**Things to do**:
(1) Reproduce a passage from the Pacific Rim review, beginning at the words "It's 2020, and" and stopping after the words "all we know.".
(2) Which actors does the Pacific Rim review name as playing roles in the movie?
(3) Pick up the Pacific Rim review after its last sentence and write the next part.
>> START Page text
It's 2020, and we're already knee deep in kaiju chaos. Pacific Rim picks up en media res, with the interdimensional monsters' initial invasion of Earth having taken place a decade and change back and a super-powered international military of robot warship (a.k.a. Jaeger) pilots newly deemed unfit to protect the Earth from increasing threats. Beyond a quick, straightforward piece of introductory exposition, we don't spend too much time learning about the history of the species' reign on Earth — they came, we ran, we fought, they kept coming, people kind of got into it, and now we're prepping for the biggest attack yet. That's all we know.
And that's all we need to know. In what should tout itself as the biggest, flashiest movie of the summer, the "less is more" philosophy seems to have been stamped at the top of each page of the screenplay. Guillermo del Toro, a master of imagination, lets his world speak for itself — in the two hours we spend inside the filmmaker's mind, we widen our eyes over and over at engrossing fantasy lands: the futuristic home base for the Jaeger militia, the seedy underworld of kaiju organ dealers, the nightmare flashbacks of each tragedy-afflicted soldier (called upon to fuse his thoughts with his robot and co-pilot in order to fight the nefarious beasts). All stellar, engaging, and even at their darkest, wholly fun. To reiterate, the sensory charms of this movie do all of its talking, allowing our excess admiration to fill in the gaps left by... you know, plot and character.
This movie runs on the basics and makes no claims to do anything otherwise. Its plot is so simple, you can sum it up as "robots vs. monsters." Its characters are thin enough as to fit the stock catalogue almost perfectly: Charlie Hunnam plays a PTSD-stricken returning fighter, Rinko Kikuchi an aspiring soldier who wishes to avenge her family, Idris Elba (offering the best dramatic performance in the movie) the no-nonsense commanding officer with a secret soft spot, and Robert Kazinsky the hot-shot who doesn't take too kindly to Raleigh's (Hunnam) return to action. But he has a dog, so we know we're supposed to like him eventually. And a good husk of the dialogue will have you checking your phone to make sure it is not, in fact, 1996. But in embracing this identity, in cherishing these age-old tropes and traditions rather than aiming to pass them off as something altogether new, Pacific Rim wins us over. You won't groan at hokey lines or predictable character turns, you'll howl with celebratory laughter.
>> END Page text
>> START Dataset entries
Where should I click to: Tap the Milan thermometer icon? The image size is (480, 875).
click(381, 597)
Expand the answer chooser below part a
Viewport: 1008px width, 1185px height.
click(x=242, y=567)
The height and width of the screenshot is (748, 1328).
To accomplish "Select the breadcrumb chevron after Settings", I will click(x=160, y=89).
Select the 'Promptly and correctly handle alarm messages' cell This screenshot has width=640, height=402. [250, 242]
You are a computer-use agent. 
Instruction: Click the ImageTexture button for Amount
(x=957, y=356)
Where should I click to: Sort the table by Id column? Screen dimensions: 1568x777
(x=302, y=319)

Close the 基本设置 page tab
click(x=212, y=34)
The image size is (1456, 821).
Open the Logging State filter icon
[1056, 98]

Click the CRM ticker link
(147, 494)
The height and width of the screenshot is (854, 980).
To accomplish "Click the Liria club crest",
>> END Dataset entries
**Results by task**:
(1)
It's 2020, and we're already knee deep in kaiju chaos. Pacific Rim picks up en media res, with the interdimensional monsters' initial invasion of Earth having taken place a decade and change back and a super-powered international military of robot warship (a.k.a. Jaeger) pilots newly deemed unfit to protect the Earth from increasing threats. Beyond a quick, straightforward piece of introductory exposition, we don't spend too much time learning about the history of the species' reign on Earth — they came, we ran, we fought, they kept coming, people kind of got into it, and now we're prepping for the biggest attack yet. That's all we know.

(2)
Charlie Hunnam
Rinko Kikuchi
Idris Elba
Robert Kazinsky

(3)
Humor and fun are in no short supply in Pacific Rim, better recalling Hellboy than any of the director's more severe turns. Immersive underworlds, exhilarating scenescapes, and look-how-cool-this-is battles never lose their juice. And to top the lot is the comic relief: the misfits. Charlie Day leads the pack as a character who is no far cry from his It's Always Sunny incarnation — an excitable, emotional scientist who considers his quest to understand the kaiju brain as the key to sending the wretched beasts back from whence they came.
Day's screen-time accomplices are Burn Gorman, a didactic mathematician who counters his partner's outlandish theories at every opportunity, and del Toro regular Ron Perlman as a black market top banana who gets roped into Newton's (Day... yes, his name is Newton, as it should be) harebrained scheme to obtain a living kaiju brain. Matching any one of the huge scale battle scenes in thrill factor, Day's high-stakes bickering with Gorman or his fish-out-of-water immigration into Hannibal Chau's (Perlman... yes, his name is Hannibal Chau, and the joke behind it is surreally hilarious) criminal kingdom offer a handful of Pacific Rim's high points. The shrimpy scientist has a larger role than you might anticipate, but he never overstays his welcome — this movie, with keen awareness, belongs to the soldiers, their robots, and the monsters they are dying to kill.
But the film falls short in a few of its later turns, when the self-aware goof troop is abadonend and the film falters into some decidedly unimaginative character storylines. It might sound a little backward to expect anything otherwise from a movie so deliberately delivered on the modus operandi of monster movie yore, but sweeping conclusions seem to lose sense of the tongue-in-cheek nature of the practice and succumb to a closed-eyed grab for the obvious. With as much fun as Guillermo del Toro has with his movie, and as much excitement as he stocks into every nook and cranny, you'd think he could stuff his ending up with a bit more of that fun, that excitement, and the imagination that bursts from every seam.
Even if your mind drifts here and there, called upon to reflect on old Godzilla features, Power Rangers adventures, or Always Sunny gags that you can't help but remember, you're always in the movie — it's as much of a ride as it is a story. The sights and sounds are just as important as the plot itself. So from beginning to end, you won't find yourself wanting — you'll be astonished by the big, amused by the small, and find every sense in your body nourished to completion. pacific Rim might not dazzle you too far beyond your expectations, but it'll meet them for sure. The kaiju? They're monstrous. The Jaegers? Supercharged. Del Toro's world? Breathtaking. His stars? Up to the task — some (notably Elba and Day) firing on all cylinders. Sure, you can poke fun at the dialogue, root up a plothole or two, but the film doesn't let you focus on its flaws, no matter how many there may be. It's too busy jazzing up your energy with what monster movies were built on in the first place: unadulterated fun.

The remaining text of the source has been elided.